**Exercise instructions:** Render the lines below as a numbered list, skipping any blank lines.

**Records to use:**
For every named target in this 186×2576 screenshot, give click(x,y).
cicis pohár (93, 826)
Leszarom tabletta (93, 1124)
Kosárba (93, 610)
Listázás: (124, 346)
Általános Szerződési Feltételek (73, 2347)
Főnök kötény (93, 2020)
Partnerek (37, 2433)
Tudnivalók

**Solution:**
1. For every named target in this 186×2576 screenshot, give click(x,y).
2. cicis pohár (93, 826)
3. Leszarom tabletta (93, 1124)
4. Kosárba (93, 610)
5. Listázás: (124, 346)
6. Általános Szerződési Feltételek (73, 2347)
7. Főnök kötény (93, 2020)
8. Partnerek (37, 2433)
9. Tudnivalók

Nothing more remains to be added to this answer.